▶ WHAT THE TASK ASKS
Without omitting anything, write out the listing below precisely.

RECORDS TO PROCESS: Begin

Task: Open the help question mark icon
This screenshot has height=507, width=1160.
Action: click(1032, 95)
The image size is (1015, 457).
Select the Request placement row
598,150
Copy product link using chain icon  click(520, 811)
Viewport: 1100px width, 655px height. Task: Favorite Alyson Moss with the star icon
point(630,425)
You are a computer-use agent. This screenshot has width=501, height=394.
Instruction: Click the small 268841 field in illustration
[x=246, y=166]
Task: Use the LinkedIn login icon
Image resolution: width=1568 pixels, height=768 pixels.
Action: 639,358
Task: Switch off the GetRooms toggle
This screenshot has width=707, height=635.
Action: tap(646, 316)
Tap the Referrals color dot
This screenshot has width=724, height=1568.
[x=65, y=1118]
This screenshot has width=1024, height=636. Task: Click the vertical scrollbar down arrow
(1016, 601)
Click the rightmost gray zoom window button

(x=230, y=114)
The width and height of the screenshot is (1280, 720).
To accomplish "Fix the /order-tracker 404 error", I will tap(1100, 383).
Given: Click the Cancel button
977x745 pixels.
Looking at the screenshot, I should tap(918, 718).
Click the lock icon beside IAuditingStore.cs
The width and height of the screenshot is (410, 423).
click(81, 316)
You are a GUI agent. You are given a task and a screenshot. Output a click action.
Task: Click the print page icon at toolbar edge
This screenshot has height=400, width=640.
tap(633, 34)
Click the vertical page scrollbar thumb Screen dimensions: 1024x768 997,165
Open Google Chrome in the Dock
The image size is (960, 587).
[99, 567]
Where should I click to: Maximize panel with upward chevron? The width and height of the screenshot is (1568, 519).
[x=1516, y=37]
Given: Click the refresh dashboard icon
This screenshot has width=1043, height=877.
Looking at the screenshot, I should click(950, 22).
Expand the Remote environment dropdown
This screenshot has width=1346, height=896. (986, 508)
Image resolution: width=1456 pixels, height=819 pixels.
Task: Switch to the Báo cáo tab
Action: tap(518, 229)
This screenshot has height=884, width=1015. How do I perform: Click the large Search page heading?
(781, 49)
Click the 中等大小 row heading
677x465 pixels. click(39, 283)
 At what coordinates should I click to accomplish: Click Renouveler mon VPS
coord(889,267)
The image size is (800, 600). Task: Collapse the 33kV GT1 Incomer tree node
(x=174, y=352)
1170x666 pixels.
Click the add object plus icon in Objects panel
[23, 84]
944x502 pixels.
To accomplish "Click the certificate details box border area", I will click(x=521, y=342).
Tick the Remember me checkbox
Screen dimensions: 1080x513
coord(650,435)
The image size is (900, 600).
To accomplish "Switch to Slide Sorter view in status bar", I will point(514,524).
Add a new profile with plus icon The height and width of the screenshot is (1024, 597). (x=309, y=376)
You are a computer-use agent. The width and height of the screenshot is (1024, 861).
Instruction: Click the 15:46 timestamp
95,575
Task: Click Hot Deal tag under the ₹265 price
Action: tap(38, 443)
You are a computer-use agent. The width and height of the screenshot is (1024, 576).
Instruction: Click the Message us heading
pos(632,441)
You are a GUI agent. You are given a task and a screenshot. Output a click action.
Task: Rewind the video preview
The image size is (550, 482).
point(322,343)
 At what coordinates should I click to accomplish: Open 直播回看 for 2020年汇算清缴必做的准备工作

RECORDS TO PROCESS: End

▶ TASK ANSWER
Task: Open the help question mark icon
This screenshot has height=507, width=1160.
Action: click(1032, 95)
The image size is (1015, 457).
Select the Request placement row
598,150
Copy product link using chain icon  click(520, 811)
Viewport: 1100px width, 655px height. Task: Favorite Alyson Moss with the star icon
point(630,425)
You are a computer-use agent. This screenshot has width=501, height=394.
Instruction: Click the small 268841 field in illustration
[x=246, y=166]
Task: Use the LinkedIn login icon
Image resolution: width=1568 pixels, height=768 pixels.
Action: 639,358
Task: Switch off the GetRooms toggle
This screenshot has width=707, height=635.
Action: tap(646, 316)
Tap the Referrals color dot
This screenshot has width=724, height=1568.
[x=65, y=1118]
This screenshot has width=1024, height=636. Task: Click the vertical scrollbar down arrow
(1016, 601)
Click the rightmost gray zoom window button

(x=230, y=114)
The width and height of the screenshot is (1280, 720).
To accomplish "Fix the /order-tracker 404 error", I will tap(1100, 383).
Given: Click the Cancel button
977x745 pixels.
Looking at the screenshot, I should tap(918, 718).
Click the lock icon beside IAuditingStore.cs
The width and height of the screenshot is (410, 423).
click(81, 316)
You are a GUI agent. You are given a task and a screenshot. Output a click action.
Task: Click the print page icon at toolbar edge
This screenshot has height=400, width=640.
tap(633, 34)
Click the vertical page scrollbar thumb Screen dimensions: 1024x768 997,165
Open Google Chrome in the Dock
The image size is (960, 587).
[99, 567]
Where should I click to: Maximize panel with upward chevron? The width and height of the screenshot is (1568, 519).
[x=1516, y=37]
Given: Click the refresh dashboard icon
This screenshot has width=1043, height=877.
Looking at the screenshot, I should click(950, 22).
Expand the Remote environment dropdown
This screenshot has width=1346, height=896. (986, 508)
Image resolution: width=1456 pixels, height=819 pixels.
Task: Switch to the Báo cáo tab
Action: tap(518, 229)
This screenshot has height=884, width=1015. How do I perform: Click the large Search page heading?
(781, 49)
Click the 中等大小 row heading
677x465 pixels. click(39, 283)
 At what coordinates should I click to accomplish: Click Renouveler mon VPS
coord(889,267)
The image size is (800, 600). Task: Collapse the 33kV GT1 Incomer tree node
(x=174, y=352)
1170x666 pixels.
Click the add object plus icon in Objects panel
[23, 84]
944x502 pixels.
To accomplish "Click the certificate details box border area", I will click(x=521, y=342).
Tick the Remember me checkbox
Screen dimensions: 1080x513
coord(650,435)
The image size is (900, 600).
To accomplish "Switch to Slide Sorter view in status bar", I will point(514,524).
Add a new profile with plus icon The height and width of the screenshot is (1024, 597). (x=309, y=376)
You are a computer-use agent. The width and height of the screenshot is (1024, 861).
Instruction: Click the 15:46 timestamp
95,575
Task: Click Hot Deal tag under the ₹265 price
Action: tap(38, 443)
You are a computer-use agent. The width and height of the screenshot is (1024, 576).
Instruction: Click the Message us heading
pos(632,441)
You are a GUI agent. You are given a task and a screenshot. Output a click action.
Task: Rewind the video preview
The image size is (550, 482).
point(322,343)
 At what coordinates should I click to accomplish: Open 直播回看 for 2020年汇算清缴必做的准备工作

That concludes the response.